▶ The data:
******

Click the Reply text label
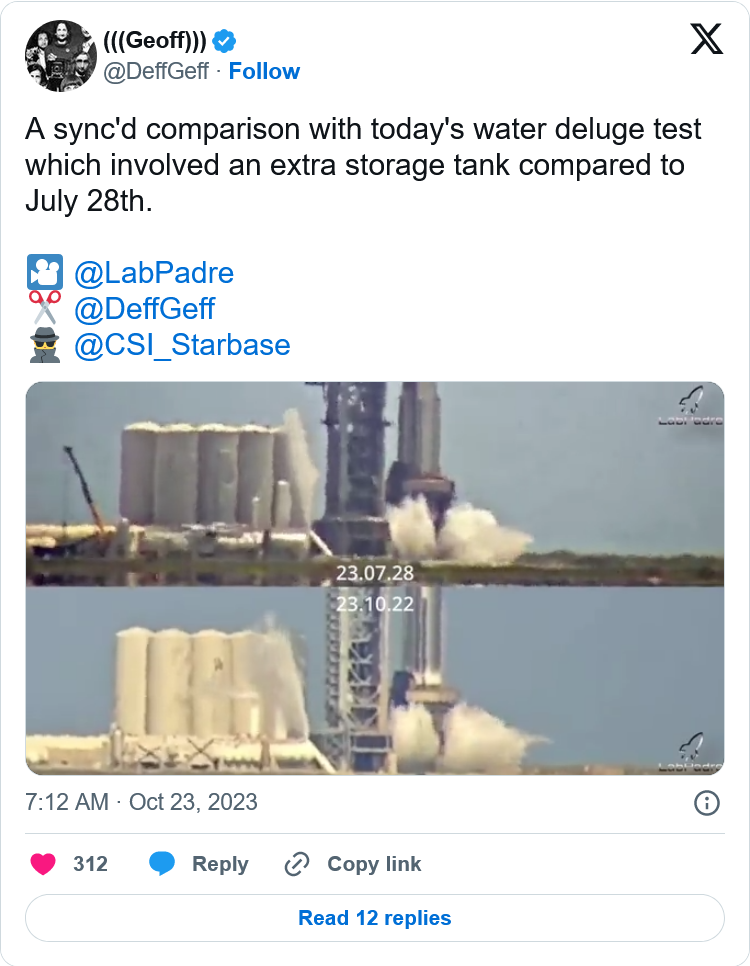(x=220, y=864)
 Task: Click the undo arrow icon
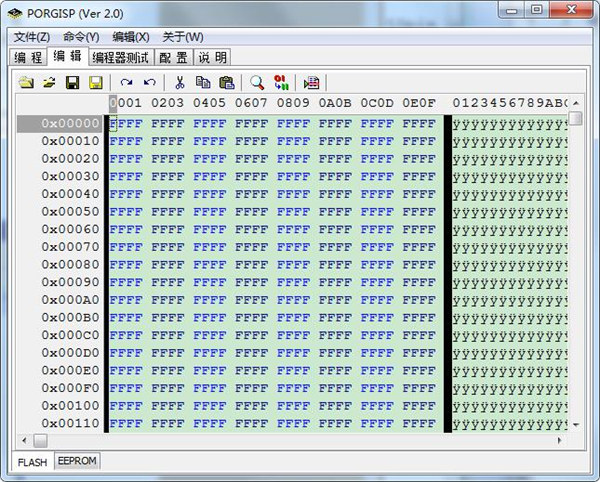click(149, 82)
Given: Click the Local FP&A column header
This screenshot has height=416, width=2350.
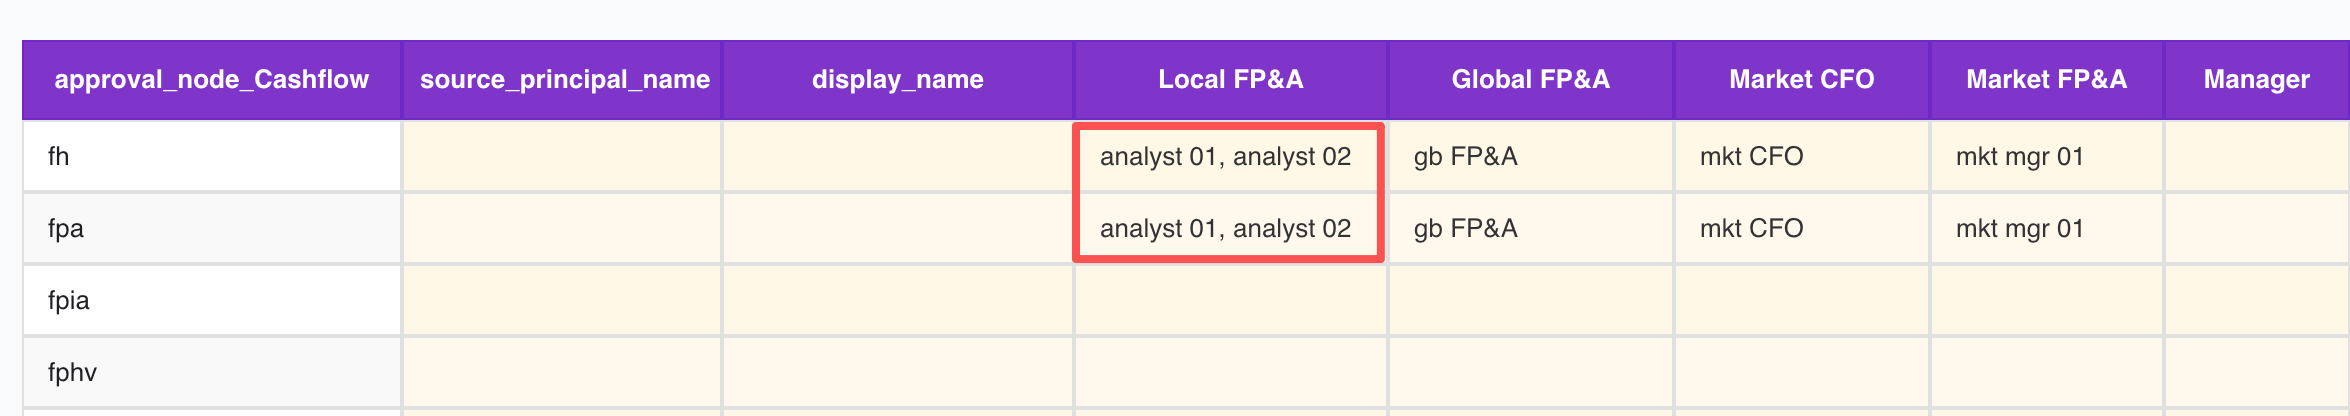Looking at the screenshot, I should pyautogui.click(x=1230, y=80).
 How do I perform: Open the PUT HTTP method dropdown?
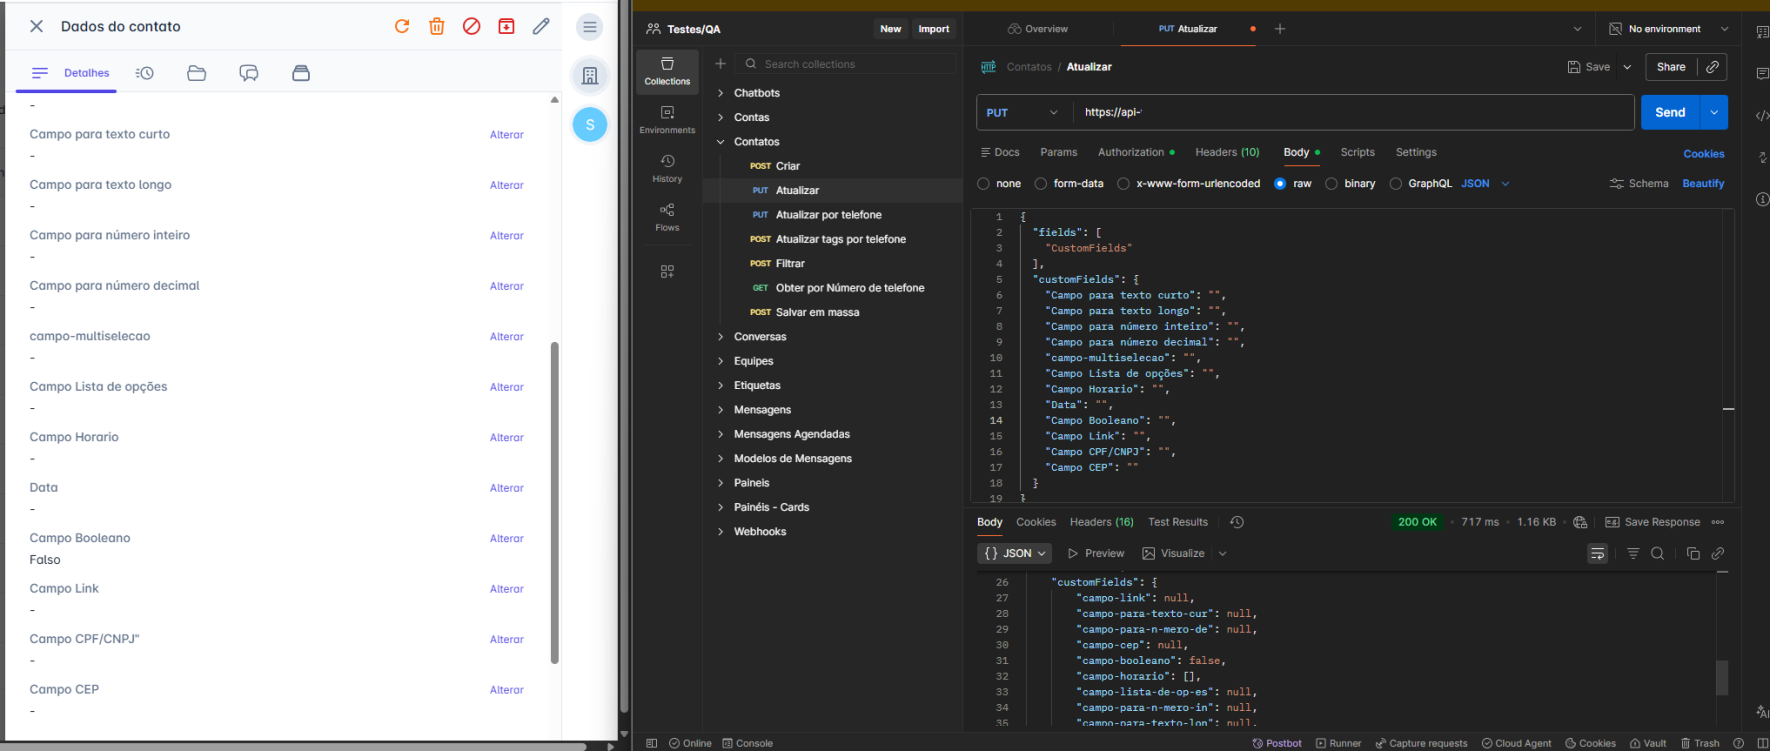tap(1023, 113)

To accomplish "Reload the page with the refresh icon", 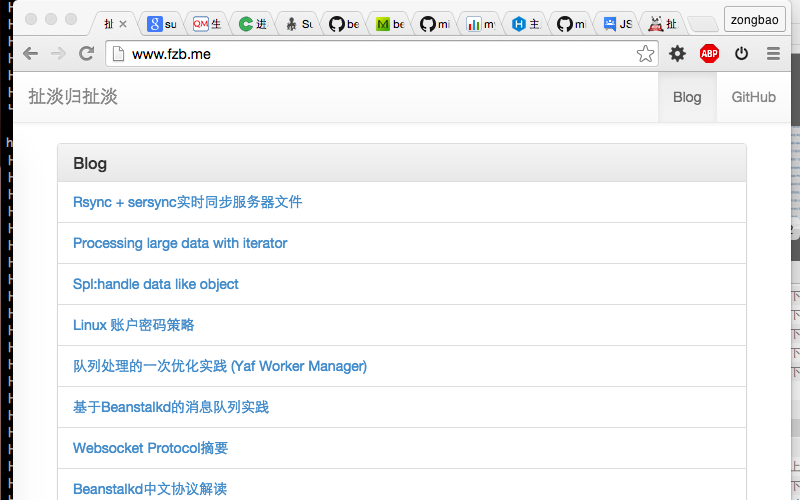I will point(86,54).
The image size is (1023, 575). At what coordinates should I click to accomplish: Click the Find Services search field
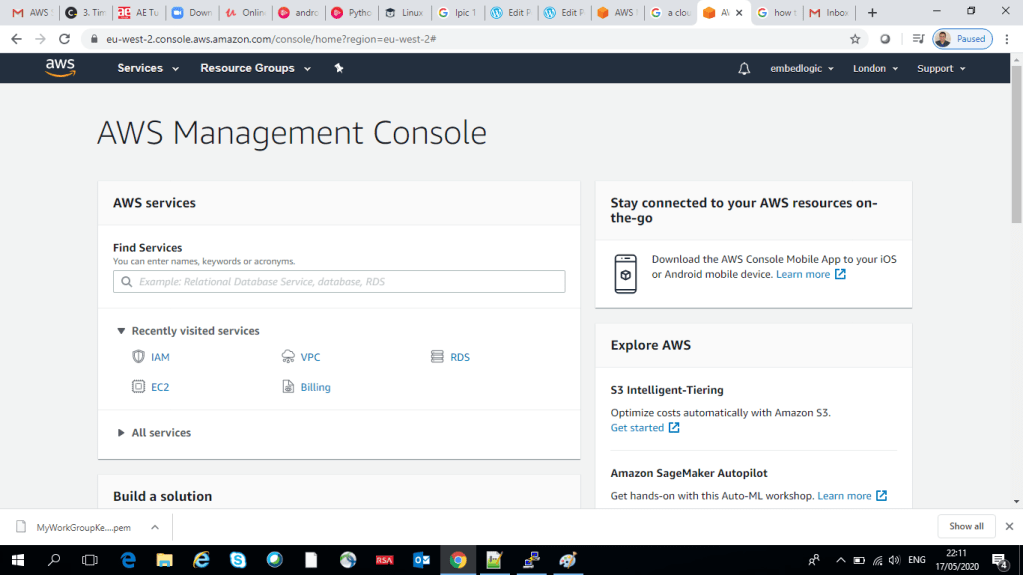point(340,282)
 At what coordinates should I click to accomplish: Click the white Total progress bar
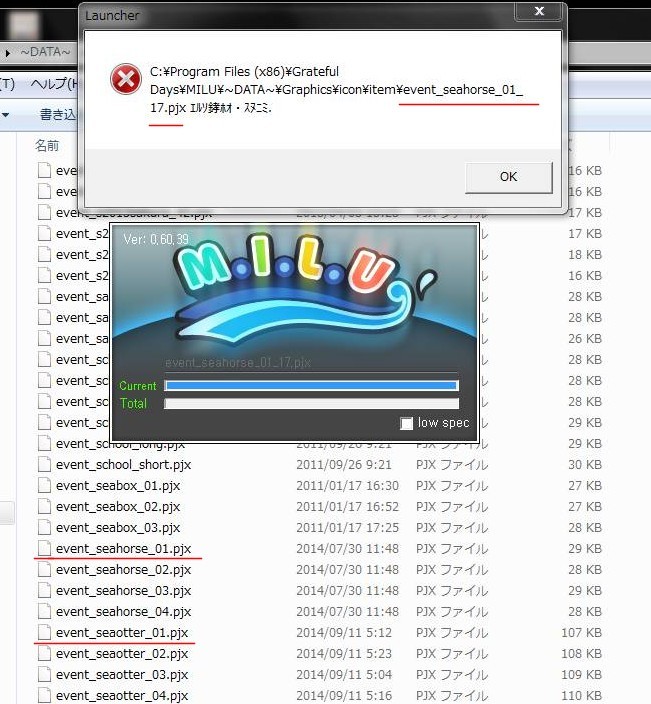pos(310,404)
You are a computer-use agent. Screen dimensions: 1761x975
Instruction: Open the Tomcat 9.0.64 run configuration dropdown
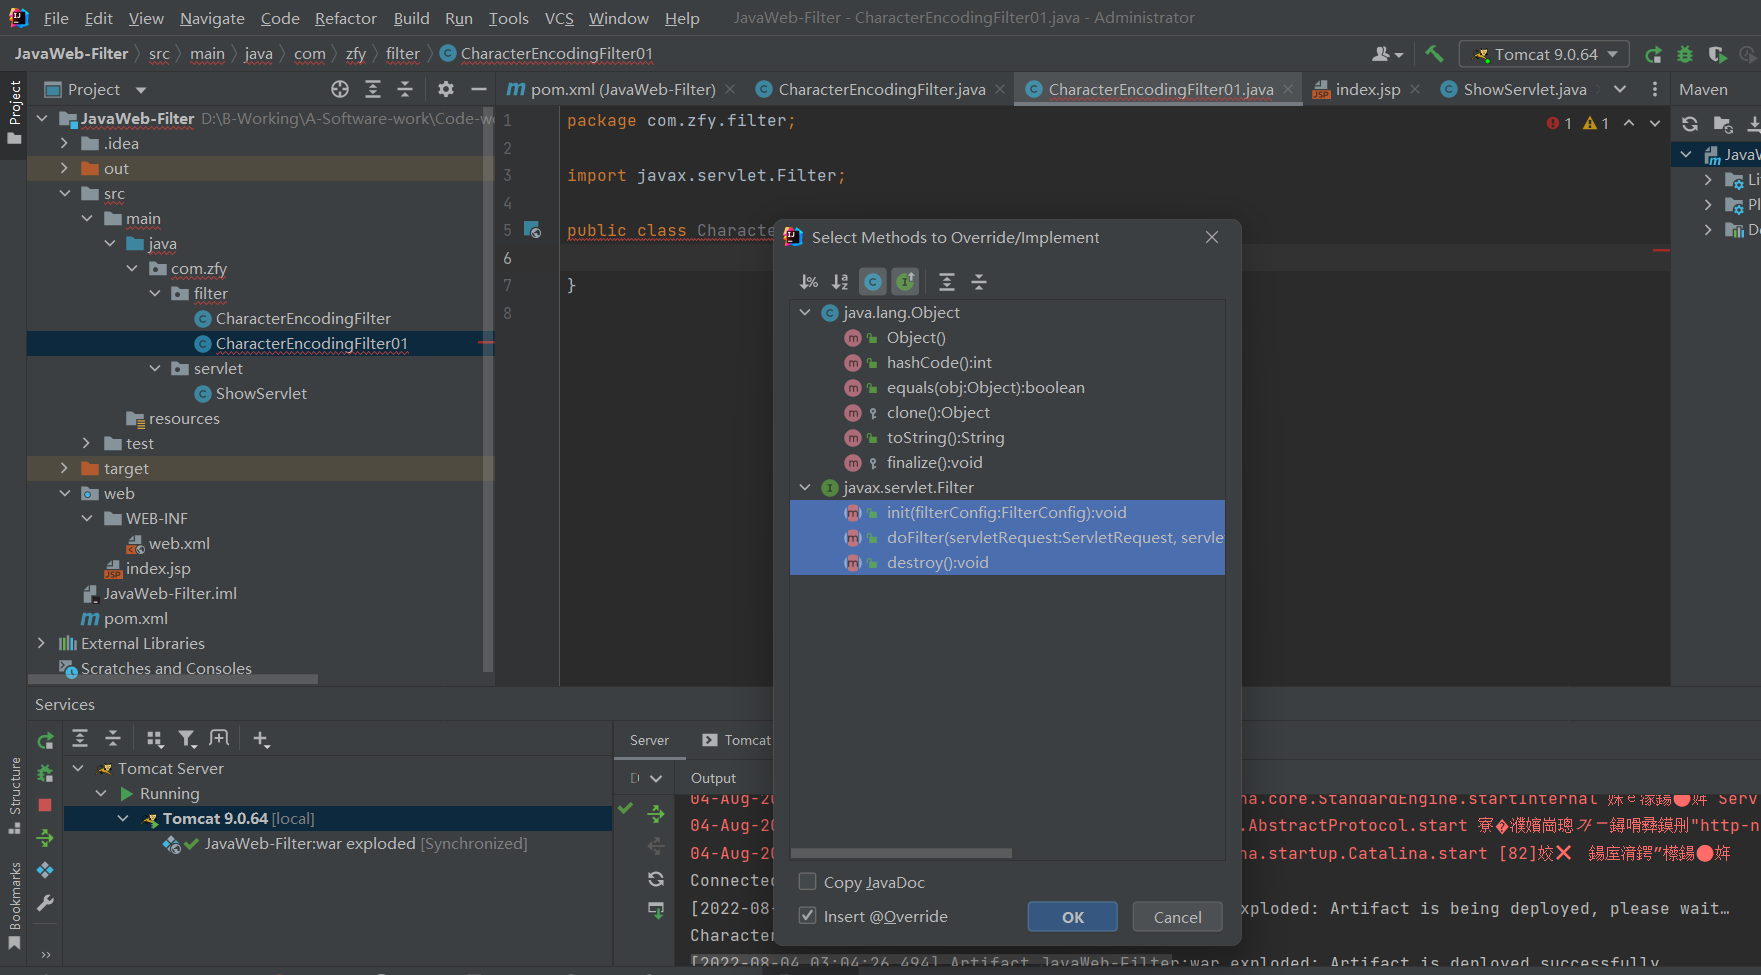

******

▶ What needs to be done: Give an exact copy of the line containing "The image size" and every line after it through the end of the entries. Pictures are to be dropped.

▶ Answer section:
The image size is (1023, 575). At what coordinates should I click to accomplish: Click the Find Services search field
point(340,282)
 At what coordinates should I click to accomplish: Click the white Total progress bar
pos(310,404)
You are a computer-use agent. Screen dimensions: 1761x975
Instruction: Open the Tomcat 9.0.64 run configuration dropdown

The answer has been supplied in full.